_Reading passage_:
# The secrecy of Valar's host in War of Wrath



## Elaini (Jan 29, 2019)

In The Silmarillion it reads:


> Of the march of the host of Valar to the North of the Middle-earth little is said in any tale; for among them went none of those Elves who had dwelt and suffered in the Hither Lands, and made the histories of those days that still are known; and tidings of these things they only learned long afterwards from the kinsfolk in Aman. But at last the might of Valinor came up out of the West, and the challenge of the trumpets of Eönwë filled the sky; and Beleriand was ablaze with the glory of their arms, for the host of the Valar were arrayed in forms young and fair and terrible; and the mountains rang beneath their feet.



However, the War of Wrath spans some fourty years according to Lotr Project timelines (F.A. 545-587). It's also hard for me to imagine that at least the Noldor didn't take a chance to visit their relatives in Middle-Earth, or warn the free peoples about the natural disasters about to happen.

Or avoid scenes like Finarfin meeting Galadriel:







So I take that the secrecy only concerned the movements of the Valar themselves and the Vanyar and Noldor or Aman had swore to keep them in secret in particular? If the Elves did not reunite at all, so much story potential would be gone to waste.


----------



## Miguel (Jan 29, 2019)

42 years i think. 

Finarfin at Finrod's resting place:






I think Morgoth went down in his last stand by simply being swarmed and jumped by many of the Vanyar, among them probably some of Finarfin's folk.


----------



## Elaini (Jan 30, 2019)

_Requirement A_:
Summarize the forum thread on the War of Wrath in two sentences.
_Requirement B_:
Copy the forum thread on the War of Wrath between "In The Silmarillion" and "beneath their feet.", inclusive, swapping "trumpets" for "horns".
_Requirement C_:
Please extend the forum thread on the War of Wrath, picking up right after its final line.
The material after this point comes from a separate source.

_Dataset section_:
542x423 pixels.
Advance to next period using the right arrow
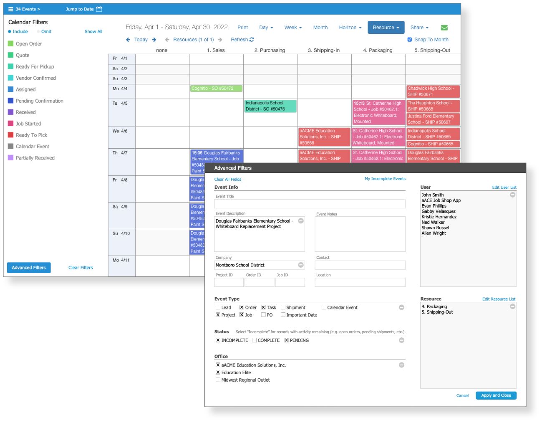click(154, 39)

_Final result A_:
A forum post quotes The Silmarillion on how little is told of the Valar host's march to the North, since none of the Elves who had dwelt in the Hither Lands went with it, and questions that secrecy given that the War of Wrath spans some forty years (F.A. 545-587) by Lotr Project timelines. A reply puts the length at 42 years and suggests that Morgoth fell by being swarmed by many of the Vanyar, probably including some of Finarfin's folk.

_Final result B_:
In The Silmarillion it reads:


> Of the march of the host of Valar to the North of the Middle-earth little is said in any tale; for among them went none of those Elves who had dwelt and suffered in the Hither Lands, and made the histories of those days that still are known; and tidings of these things they only learned long afterwards from the kinsfolk in Aman. But at last the might of Valinor came up out of the West, and the challenge of the horns of Eönwë filled the sky; and Beleriand was ablaze with the glory of their arms, for the host of the Valar were arrayed in forms young and fair and terrible; and the mountains rang beneath their feet.

_Final result C_:
It must feel strange to say the least that your son is alive in Valinor while his bones are under you in Middle-Earth. Then again maybe he's thinking about the suffering he endured.


----------



## Elthir (Jan 30, 2019)

Elf babies

" . . . and the green grave of Finrod Finarfin's son, fairest of all the princes of the Elves, remained inviolate, until the land was changed and broken, and foundered under destroying seas. But Finrod walks with Finarfin his father beneath the trees of Eldamar."

For myself, I take this to mean that by the time _Quenta_ _Silmarillion_ was written, Finrod walks with Finarfin in Eldamar > in other words, they were reunited sometime after the War of Wrath/Ban of the Noldor was lifted/Finrod's time in Mandos was over.

Interestingly, when Tolkien first wrote this description, he still imagined that Elves were reincarnated by being reborn as baby Elves!

Tracking the Lady of Light

There are scenarios in which Galadriel was not in Beleriand during the War of Wrath. For one-and-a-half examples:

A) Tolkien's very late, adumbrated story (and partly illegible note), ". . . Galadriel and Celeborn departed over Ered Lindon before the end of the First Age."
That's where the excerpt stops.